There’s also the paperwork to consider. Depending on your situation, you can expect one or more H.S.A.-related forms to show up online or in the mail at tax time.
If you took money from the account, you’ll receive Form 1099-SA, documenting the total spent in 2018. This form will help you fill out Form 8889, which calculates your H.S.A. deduction and is filed with your tax return.
If you put money into an H.S.A. last year, you’ll receive Form 5498-SA, showing the contributions. (If you add extra cash to the account now for 2018, you can expect to get an updated form by the end of May.)
H.S.A. contributions made by you or your employer through payroll deductions also show up on your W-2 wage and tax statement. If the amounts on your W-2 and 5498-SA don’t match, it’s probably because you made after-tax contributions or made a contribution between Jan. 1 and tax day for the previous tax year, according to Optum Bank.
“It is a paperwork hassle,” said Delia Fernandez, a fee-only financial planner in Los Alamitos, Calif. But the tax savings, she said, make the document shuffling worth it.
Andrew Crowell, vice chairman of D. A. Davidson & Company Wealth Management, said the tax documents should not scare anyone away from the benefits of saving with an H.S.A. The accounts can be used for short-term needs, he said, but they are particularly useful for saving for health needs in retirement.
Unlike traditional individual retirement accounts, he noted, H.S.A.s do not have required minimum distributions — a date by which savers must begin withdrawing money so it can be taxed. That means funds in H.S.A.s can grow for longer periods.
“There are numerous attractive tax elements to it,” Mr. Crowell said.
Here are some questions and answers about health savings accounts:
How much can I contribute to an H.S.A. for 2019?
The maximum contribution for an individual for 2019 is $3,500, and $7,000 for family coverage. People 55 and older can contribute $1,000 more.
What if I spend money from an H.S.A. for nonqualified purposes?
The I.R.S. taxes withdrawals spent on ineligible expenses as income, and tacks on a 20 percent penalty. So it’s best to save receipts and document your spending — typically, a process made easier by using a debit card and online accounts offered by H.S.A. administrators. (For a list of allowable expenses, see I.R.S. Publication 969, as well as Publication 502.)

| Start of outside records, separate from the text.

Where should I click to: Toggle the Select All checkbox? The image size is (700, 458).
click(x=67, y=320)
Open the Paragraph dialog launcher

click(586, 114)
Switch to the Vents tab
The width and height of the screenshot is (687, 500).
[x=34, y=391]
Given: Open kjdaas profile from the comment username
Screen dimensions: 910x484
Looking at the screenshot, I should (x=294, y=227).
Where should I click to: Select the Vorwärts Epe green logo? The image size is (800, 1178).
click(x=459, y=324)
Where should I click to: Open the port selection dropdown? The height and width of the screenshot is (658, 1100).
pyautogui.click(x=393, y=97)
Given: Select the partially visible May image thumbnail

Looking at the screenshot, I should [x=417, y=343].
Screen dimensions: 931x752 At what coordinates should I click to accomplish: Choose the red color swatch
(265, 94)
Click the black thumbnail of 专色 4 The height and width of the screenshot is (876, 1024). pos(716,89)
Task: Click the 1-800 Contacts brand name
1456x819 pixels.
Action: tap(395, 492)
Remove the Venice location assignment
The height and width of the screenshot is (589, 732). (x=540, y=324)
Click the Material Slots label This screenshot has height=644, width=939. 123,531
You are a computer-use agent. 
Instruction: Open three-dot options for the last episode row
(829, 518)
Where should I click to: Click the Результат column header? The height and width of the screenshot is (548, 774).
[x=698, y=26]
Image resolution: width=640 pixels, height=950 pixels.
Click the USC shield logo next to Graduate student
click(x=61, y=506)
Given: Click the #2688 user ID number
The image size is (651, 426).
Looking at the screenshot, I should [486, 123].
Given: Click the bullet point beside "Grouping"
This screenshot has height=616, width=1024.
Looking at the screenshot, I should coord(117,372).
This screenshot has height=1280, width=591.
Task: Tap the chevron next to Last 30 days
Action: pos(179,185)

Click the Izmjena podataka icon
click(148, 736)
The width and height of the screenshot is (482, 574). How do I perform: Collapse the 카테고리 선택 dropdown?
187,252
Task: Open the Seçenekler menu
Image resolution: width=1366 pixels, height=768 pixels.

Mr. Crowell noted that after age 65, the extra penalty goes away, and H.S.A. funds used for nonmedical purposes are simply taxed as ordinary income. That makes them a “fantastic” option for retirement savers, he said.
Is an H.S.A. the same as a flexible health spending account?
No, although the two share some similarities and are often confused. A flexible spending account lets employees set aside pretax money for health costs. But F.S.A.s have lower contribution limits, cannot be moved from one employer to another and typically bar or limit carry-overs from one year to another.